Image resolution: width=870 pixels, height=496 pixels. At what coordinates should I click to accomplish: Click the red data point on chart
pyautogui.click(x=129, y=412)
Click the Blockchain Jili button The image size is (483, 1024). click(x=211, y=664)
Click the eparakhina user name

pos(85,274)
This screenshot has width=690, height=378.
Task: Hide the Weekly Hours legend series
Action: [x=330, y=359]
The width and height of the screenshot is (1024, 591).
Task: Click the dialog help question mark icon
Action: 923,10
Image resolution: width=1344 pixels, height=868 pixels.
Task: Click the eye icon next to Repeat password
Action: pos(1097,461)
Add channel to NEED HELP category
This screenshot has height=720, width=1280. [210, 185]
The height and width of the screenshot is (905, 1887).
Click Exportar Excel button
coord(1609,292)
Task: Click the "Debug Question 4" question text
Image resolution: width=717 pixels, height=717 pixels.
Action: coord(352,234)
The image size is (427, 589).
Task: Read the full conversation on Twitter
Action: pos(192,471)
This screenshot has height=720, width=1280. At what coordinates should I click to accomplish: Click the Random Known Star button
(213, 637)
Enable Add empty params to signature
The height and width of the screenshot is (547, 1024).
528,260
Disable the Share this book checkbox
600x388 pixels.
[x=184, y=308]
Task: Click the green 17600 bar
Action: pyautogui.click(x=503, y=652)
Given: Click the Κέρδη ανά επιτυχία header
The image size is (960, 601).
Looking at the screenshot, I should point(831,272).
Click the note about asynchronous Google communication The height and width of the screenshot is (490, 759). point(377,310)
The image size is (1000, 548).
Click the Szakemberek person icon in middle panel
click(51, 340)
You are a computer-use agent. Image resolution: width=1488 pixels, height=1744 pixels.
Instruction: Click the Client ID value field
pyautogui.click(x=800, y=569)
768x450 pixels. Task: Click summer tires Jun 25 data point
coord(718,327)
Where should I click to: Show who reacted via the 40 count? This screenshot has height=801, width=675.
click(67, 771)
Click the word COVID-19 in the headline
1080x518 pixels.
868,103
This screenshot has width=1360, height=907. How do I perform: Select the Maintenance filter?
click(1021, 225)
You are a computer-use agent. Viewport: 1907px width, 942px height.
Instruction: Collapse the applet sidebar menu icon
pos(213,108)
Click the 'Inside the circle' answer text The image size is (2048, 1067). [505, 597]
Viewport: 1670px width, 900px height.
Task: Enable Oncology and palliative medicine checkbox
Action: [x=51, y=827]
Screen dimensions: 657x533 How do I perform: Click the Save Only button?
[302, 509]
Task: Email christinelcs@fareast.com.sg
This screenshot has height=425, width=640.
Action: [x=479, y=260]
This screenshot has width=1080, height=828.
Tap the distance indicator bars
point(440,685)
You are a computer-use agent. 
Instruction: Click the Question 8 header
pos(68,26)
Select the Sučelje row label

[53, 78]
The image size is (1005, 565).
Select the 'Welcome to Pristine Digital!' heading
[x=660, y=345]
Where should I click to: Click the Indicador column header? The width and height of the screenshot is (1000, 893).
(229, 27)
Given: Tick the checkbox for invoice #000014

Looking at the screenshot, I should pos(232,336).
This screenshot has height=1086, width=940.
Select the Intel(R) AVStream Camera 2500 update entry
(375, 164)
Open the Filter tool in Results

======

• [WORK ORDER]:
Output, exactly and in full, the lines from the start of the entries above through the line that contains "Given: Click the Κέρδη ανά επιτυχία header".

• [ANSWER SPACE]:
Image resolution: width=870 pixels, height=496 pixels. At what coordinates should I click to accomplish: Click the red data point on chart
pyautogui.click(x=129, y=412)
Click the Blockchain Jili button The image size is (483, 1024). click(x=211, y=664)
Click the eparakhina user name

pos(85,274)
This screenshot has width=690, height=378.
Task: Hide the Weekly Hours legend series
Action: [x=330, y=359]
The width and height of the screenshot is (1024, 591).
Task: Click the dialog help question mark icon
Action: 923,10
Image resolution: width=1344 pixels, height=868 pixels.
Task: Click the eye icon next to Repeat password
Action: pos(1097,461)
Add channel to NEED HELP category
This screenshot has height=720, width=1280. [210, 185]
The height and width of the screenshot is (905, 1887).
Click Exportar Excel button
coord(1609,292)
Task: Click the "Debug Question 4" question text
Image resolution: width=717 pixels, height=717 pixels.
Action: coord(352,234)
The image size is (427, 589).
Task: Read the full conversation on Twitter
Action: pos(192,471)
This screenshot has height=720, width=1280. At what coordinates should I click to accomplish: Click the Random Known Star button
(213, 637)
Enable Add empty params to signature
The height and width of the screenshot is (547, 1024).
528,260
Disable the Share this book checkbox
600x388 pixels.
[x=184, y=308]
Task: Click the green 17600 bar
Action: pyautogui.click(x=503, y=652)
Given: Click the Κέρδη ανά επιτυχία header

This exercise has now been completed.